Are you referring to horizontal or vertical length contraction? There is no length contraction in the vertical direction in this case.

If you are starting out learning relativity, then introducing gravity and acceleration at an early stage probably just makes things over complicated.

Consider this analogous situation in flat space (no gravity). Consider a rod of proper length L that is at rest in frame A and is parallel to the y axis. An ant moves along the rod from one end to the other in time t and at velocity u. What would the velocity of the ant appear to be according to observer B that moving at velocity v in the x direction, with v>>u? Since the rod is orthogonal to the motion of observer B the length of the rod is the same according to both observers A and B. Once you have done that we can put the gravity back in.

Last edited: Nov 26, 2013
6. Nov 27, 2013

Yes, I was getting hung up on vertical length contraction. However, I see what you mean now; it just doesn't come into play. Thanks again.

7. Nov 27, 2013

yuiop

You're welcome :)

Now consider the velocity of the ant in the above example. In ref frame A the velocity of the ant along the rod, is measured to be greater than the velocity measured in ref frame B. If the ant was accelerating along the rod, then A would measured the acceleration of the ant along the rod to be greater than the acceleration measured by B. In the original set up that included gravity, the downward acceleration measured by an observer co-moving horizontally with the bullet would be measured to be greater than the downward acceleration measured by the observer standing on the Earth, assuming they are at roughly the same altitude. We can make this analogy, because in a local enough region of a weak gravitational field, the measurements are basically the same as in Special Relativity, to a reasonable approximation which get more accurate as the localised region gets smaller. In a very strong gravitational field this localised region might be infinitesimal.

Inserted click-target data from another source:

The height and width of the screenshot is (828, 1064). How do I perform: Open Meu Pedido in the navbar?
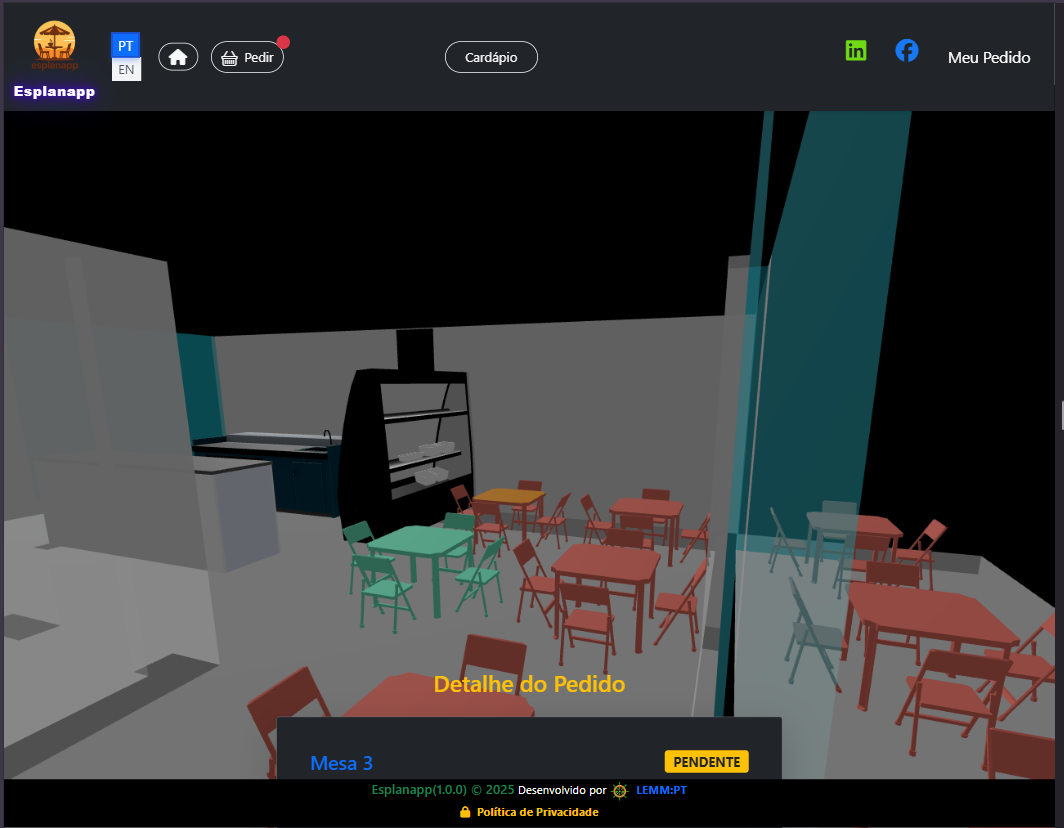pos(988,57)
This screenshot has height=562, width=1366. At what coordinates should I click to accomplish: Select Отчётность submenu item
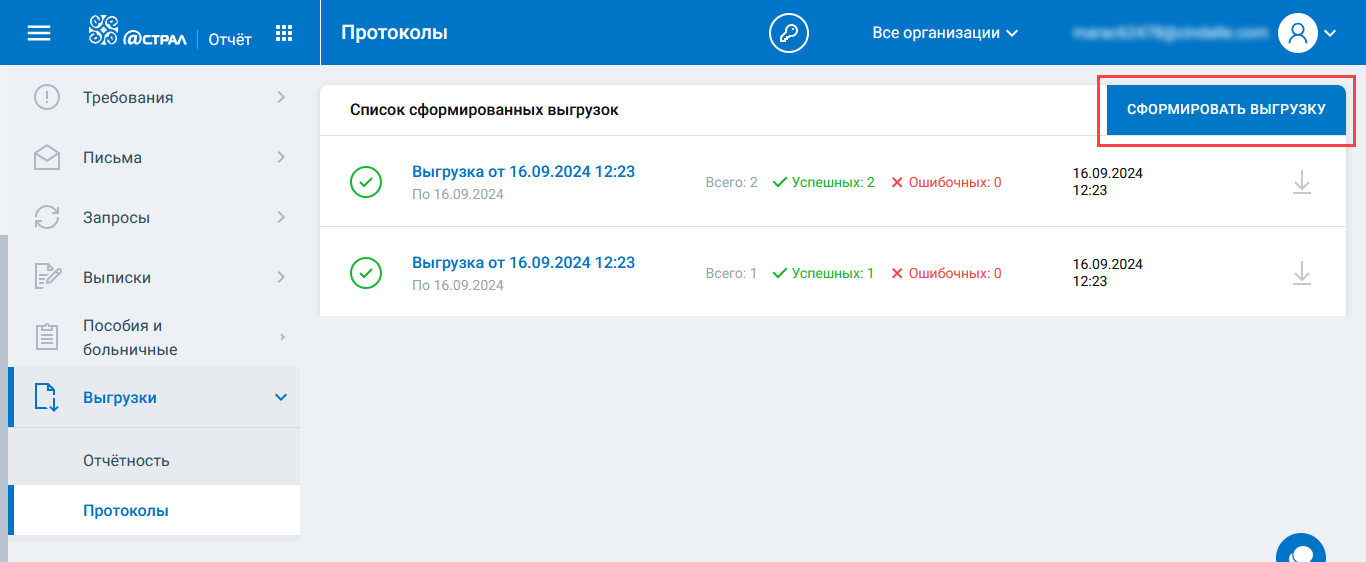point(126,461)
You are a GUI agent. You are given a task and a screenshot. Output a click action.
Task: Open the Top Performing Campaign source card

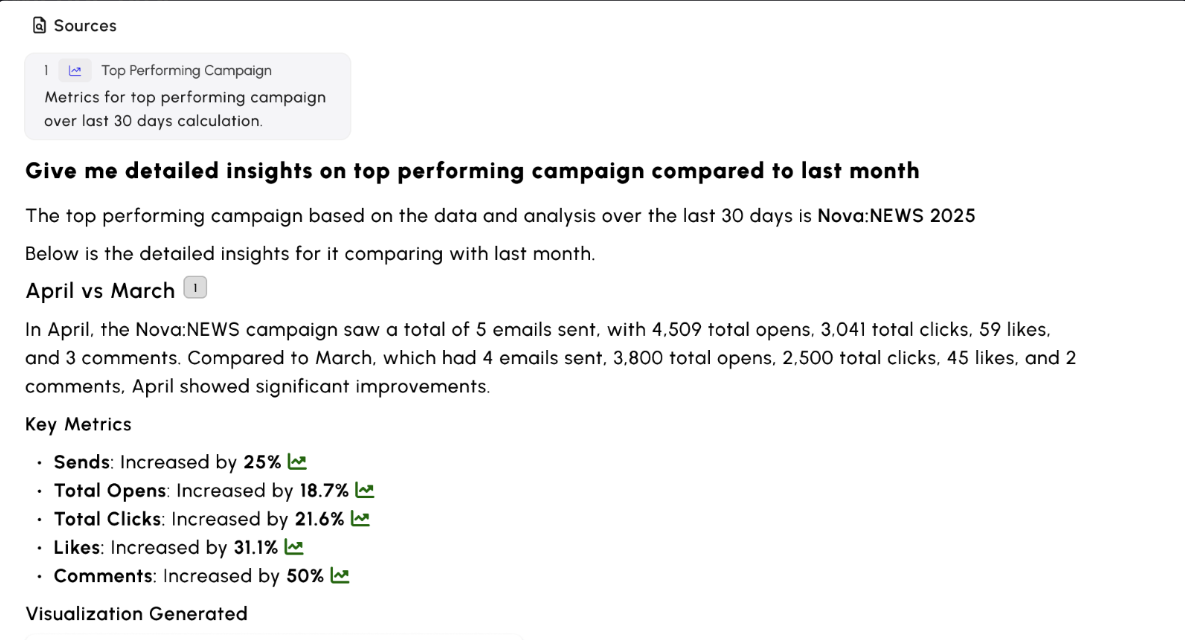[x=187, y=96]
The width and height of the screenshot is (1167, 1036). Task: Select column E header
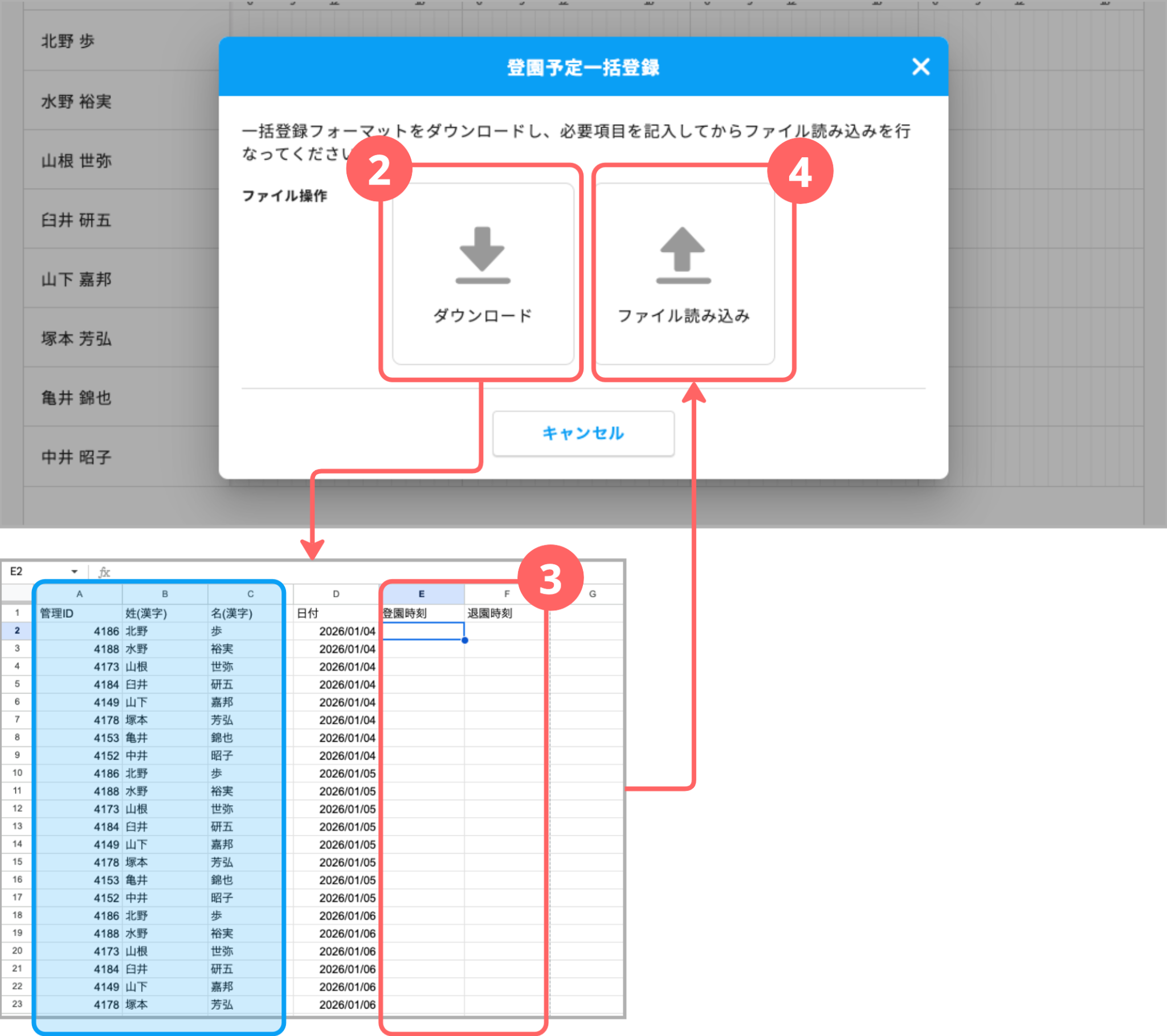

P.S. Likewise we can consider an apple falling from a tree on Earth. To an observer moving at high speed horizontally, the apple would appear to accelerate downwards slower by a factor of (1-v^2) to a reasonable approximation, relative to the acceleration measured by an observer standing next to the tree, when the velocity of the apple is negligible relative to v.

Last edited: Nov 27, 2013
8. Nov 27, 2013

I mean HORIZONTAL (in the direction of travel). At any rate, I understand now. :-)

9. Nov 27, 2013

yuiop

Yep, the horizontal length contraction does not come into play and there is no vertical length contraction in this case, so it is just about time dilation and relative velocity. I added a bit to my last post that you might not have seen, that might be of interest to you.

10. Nov 27, 2013

Yes, we posted at the same time. Thanks for your very thorough responses!

11. Nov 27, 2013

Naty1

you do have the right answer.....SR is in flat spacetime, GR is with curved spacetime and requires the Einstein Stress Energy tensor....

here is a synopsis..
{if you want the math detail, in the discussion DrGreg shows the four acceleration ditinctions between SR and GR}

Does Acceleration in SR make it equivalent to GR?

It seems SR can handle acceleration fine, but not gravity. However, an acceleration IS gravity by the equivalence principle, so what's the difference?

Donis: This is only true locally. Beyond a small local patch of spacetime, there IS a difference between acceleration and gravity: gravity requires spacetime curvature. SR can only deal with flat spacetime; to deal with curved spacetime requires GR.

Dalespam: The difference is tidal gravity. If you have no tidal gravity then you have a flat spacetime and can use SR. If there is tidal gravity then spacetime is curved and you need GR and the EFE. For an accelerating spaceship its worldline is curved--it has nonzero proper acceleration …. but spacetime itself is still flat.

I think this may be my own interpretation:
{In flat spacetime, a body with no external forces acting on it follows a straight line geodesic and experiences no proper acceleration. In curved spacetime…. a body will follow a curved geodesic while still experiencing no proper acceleration. } Mathematically, the four acceleration in each case is zero.